Là encore il faudra vite relativiser : Yves est allé à St Crépin. 175 km. Retour sur
terre pour moi et ma petite satisfaction. Admiration pour Yves, la distance parcourue et
la durée de son vol.
Troisième jour, montée et descente : l'indigène dit que ça ne vole pas, le touriste
écoute l'indigène et va se faire une petite mousse.

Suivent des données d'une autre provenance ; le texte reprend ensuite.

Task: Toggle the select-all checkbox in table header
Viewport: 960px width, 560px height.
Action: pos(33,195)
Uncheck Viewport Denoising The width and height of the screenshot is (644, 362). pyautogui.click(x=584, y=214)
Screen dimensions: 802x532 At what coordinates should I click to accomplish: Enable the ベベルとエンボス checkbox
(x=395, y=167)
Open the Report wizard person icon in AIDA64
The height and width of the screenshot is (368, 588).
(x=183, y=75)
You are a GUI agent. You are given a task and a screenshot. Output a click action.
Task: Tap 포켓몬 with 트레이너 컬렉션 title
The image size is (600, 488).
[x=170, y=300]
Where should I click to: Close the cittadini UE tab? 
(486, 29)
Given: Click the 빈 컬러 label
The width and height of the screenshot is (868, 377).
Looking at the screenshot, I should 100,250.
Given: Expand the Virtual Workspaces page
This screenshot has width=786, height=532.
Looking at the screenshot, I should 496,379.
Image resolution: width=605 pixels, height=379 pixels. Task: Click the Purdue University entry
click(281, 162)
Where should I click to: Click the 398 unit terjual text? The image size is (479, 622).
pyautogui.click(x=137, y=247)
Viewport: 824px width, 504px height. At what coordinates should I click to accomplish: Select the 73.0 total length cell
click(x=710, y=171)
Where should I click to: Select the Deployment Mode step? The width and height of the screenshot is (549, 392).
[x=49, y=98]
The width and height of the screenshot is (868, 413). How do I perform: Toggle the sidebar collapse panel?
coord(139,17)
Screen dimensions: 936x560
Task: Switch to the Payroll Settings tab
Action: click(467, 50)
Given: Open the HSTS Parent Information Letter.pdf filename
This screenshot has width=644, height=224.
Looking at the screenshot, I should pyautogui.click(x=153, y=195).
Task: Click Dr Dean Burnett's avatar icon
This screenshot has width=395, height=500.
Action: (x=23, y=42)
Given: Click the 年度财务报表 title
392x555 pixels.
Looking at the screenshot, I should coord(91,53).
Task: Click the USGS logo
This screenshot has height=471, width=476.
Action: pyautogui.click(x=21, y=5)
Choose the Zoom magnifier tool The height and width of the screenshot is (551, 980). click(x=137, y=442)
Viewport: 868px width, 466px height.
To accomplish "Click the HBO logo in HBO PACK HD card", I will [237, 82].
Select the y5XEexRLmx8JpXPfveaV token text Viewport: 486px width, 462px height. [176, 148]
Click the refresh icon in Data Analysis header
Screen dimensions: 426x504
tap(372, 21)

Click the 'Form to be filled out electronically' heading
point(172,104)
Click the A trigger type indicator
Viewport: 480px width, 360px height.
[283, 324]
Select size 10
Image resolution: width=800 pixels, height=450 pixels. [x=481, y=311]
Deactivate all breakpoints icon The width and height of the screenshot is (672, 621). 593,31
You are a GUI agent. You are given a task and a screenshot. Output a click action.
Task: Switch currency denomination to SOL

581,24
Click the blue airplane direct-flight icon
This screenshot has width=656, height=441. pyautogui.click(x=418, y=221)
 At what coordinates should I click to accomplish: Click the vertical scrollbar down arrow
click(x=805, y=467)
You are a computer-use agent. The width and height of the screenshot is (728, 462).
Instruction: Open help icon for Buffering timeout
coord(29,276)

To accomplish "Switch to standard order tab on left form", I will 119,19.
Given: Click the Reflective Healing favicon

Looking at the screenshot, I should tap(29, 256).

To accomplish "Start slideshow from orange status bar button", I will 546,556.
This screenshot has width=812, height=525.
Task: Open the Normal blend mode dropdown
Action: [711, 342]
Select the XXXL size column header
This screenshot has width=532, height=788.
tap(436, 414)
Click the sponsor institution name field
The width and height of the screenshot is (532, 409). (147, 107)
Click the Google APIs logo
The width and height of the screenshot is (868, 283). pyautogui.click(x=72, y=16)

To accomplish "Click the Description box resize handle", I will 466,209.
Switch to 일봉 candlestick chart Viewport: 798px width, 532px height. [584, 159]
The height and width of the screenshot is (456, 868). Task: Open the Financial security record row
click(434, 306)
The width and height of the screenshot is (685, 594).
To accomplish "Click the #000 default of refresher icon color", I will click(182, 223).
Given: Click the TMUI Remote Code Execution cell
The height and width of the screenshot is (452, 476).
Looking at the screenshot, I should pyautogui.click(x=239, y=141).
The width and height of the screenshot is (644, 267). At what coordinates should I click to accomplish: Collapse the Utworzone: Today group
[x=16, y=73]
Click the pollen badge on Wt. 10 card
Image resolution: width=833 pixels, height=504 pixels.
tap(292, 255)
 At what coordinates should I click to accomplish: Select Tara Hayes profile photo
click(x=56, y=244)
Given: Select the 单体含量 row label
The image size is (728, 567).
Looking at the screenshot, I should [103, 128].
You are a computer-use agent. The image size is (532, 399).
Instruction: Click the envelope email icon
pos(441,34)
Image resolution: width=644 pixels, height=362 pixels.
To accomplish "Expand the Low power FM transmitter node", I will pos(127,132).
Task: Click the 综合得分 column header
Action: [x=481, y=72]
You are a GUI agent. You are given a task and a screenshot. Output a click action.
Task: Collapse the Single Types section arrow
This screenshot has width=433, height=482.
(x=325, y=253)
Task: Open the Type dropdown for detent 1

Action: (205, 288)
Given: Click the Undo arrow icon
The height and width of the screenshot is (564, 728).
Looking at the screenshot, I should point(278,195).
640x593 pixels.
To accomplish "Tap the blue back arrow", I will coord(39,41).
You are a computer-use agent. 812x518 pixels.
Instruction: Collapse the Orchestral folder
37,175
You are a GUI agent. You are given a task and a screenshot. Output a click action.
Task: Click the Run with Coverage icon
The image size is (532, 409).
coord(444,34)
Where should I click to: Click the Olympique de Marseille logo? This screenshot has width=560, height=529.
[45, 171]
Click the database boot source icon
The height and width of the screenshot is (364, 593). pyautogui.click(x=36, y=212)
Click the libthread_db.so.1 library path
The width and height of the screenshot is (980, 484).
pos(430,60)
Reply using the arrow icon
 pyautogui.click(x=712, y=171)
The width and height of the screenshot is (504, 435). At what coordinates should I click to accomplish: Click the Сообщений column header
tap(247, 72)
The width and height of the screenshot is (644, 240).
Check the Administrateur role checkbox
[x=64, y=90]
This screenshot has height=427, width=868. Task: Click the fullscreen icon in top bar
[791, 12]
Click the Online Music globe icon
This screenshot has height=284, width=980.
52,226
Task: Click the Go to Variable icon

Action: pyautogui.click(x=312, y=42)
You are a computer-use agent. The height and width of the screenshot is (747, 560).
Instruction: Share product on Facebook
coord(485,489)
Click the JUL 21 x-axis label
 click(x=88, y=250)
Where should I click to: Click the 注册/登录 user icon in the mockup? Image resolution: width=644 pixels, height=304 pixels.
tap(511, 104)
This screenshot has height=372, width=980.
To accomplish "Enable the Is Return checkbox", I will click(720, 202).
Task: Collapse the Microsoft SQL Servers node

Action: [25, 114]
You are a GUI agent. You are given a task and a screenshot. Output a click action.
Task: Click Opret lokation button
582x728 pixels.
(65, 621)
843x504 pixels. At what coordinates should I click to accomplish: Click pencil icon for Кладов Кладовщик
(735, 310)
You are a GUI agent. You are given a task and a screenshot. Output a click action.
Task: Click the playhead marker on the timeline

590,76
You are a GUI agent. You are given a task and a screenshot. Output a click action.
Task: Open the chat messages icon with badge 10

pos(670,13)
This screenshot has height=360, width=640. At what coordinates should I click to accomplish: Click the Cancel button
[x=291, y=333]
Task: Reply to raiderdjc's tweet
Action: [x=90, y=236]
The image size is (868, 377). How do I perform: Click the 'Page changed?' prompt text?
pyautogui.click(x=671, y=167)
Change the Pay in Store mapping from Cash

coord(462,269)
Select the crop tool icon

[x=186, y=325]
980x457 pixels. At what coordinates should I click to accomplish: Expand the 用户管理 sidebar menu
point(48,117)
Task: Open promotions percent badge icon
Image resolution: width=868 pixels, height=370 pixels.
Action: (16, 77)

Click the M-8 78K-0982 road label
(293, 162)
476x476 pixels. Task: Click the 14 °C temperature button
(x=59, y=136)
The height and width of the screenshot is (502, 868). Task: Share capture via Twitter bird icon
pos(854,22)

Quatrième jour. Je le sens bien. je suis vachement concentré. J'ai envie de faire
quelque chose : ça ferait du bien à mon petit "moi". Je regarde les autres,
observe où ils vont et me retrouve avant-dernier au déco. Ce gars qui m'observe me met
mal à l'aise: je rate un déco puis deux et je laisse la place au gars qui décolle les
doigts dans le nez. Je prends quant à moi le temps de louper un déco de plus : quand on
aime on ne compte pas. Je me retrouve dans toute ma splendeur ! Dans le ciel plus
personne : tous partis. Mais bon sang, il ne sera pas dit que je quitterai ce coin sans le
marquer de mon empreinte éternelle. En effet, modestement mais très officiellement je
revendique le record de la CPP. Vous affichez des chiffres impressionnants en km. Je
vous propose un chiffre aussi méritoire : 77. C'est le temps, en secondes, mis pour
passer -je n'ose même pas dire voler- du déco au terrain. Vous n'en avez pas assez de
vos cross ? Et bien voilà un défi pour votre prochaine saison ! Je suis sûr que ça va
vous motiver. Vous l'aurez compris, la victoire que je revendique n'est à inscrire qu'à
la "Coupe des Ploufs Provençaux". Pas à la votre, qui est, bien
entendu, la seule et la vraie.
Salut à vous tous. Merci de votre accueil. Excusez-moi d'avoir été si long, peu de km
et beaucoup de baratin, c'est la règle du blaireau de base !!! Bons vols à tous,
prudemment. Votre coin est superbe.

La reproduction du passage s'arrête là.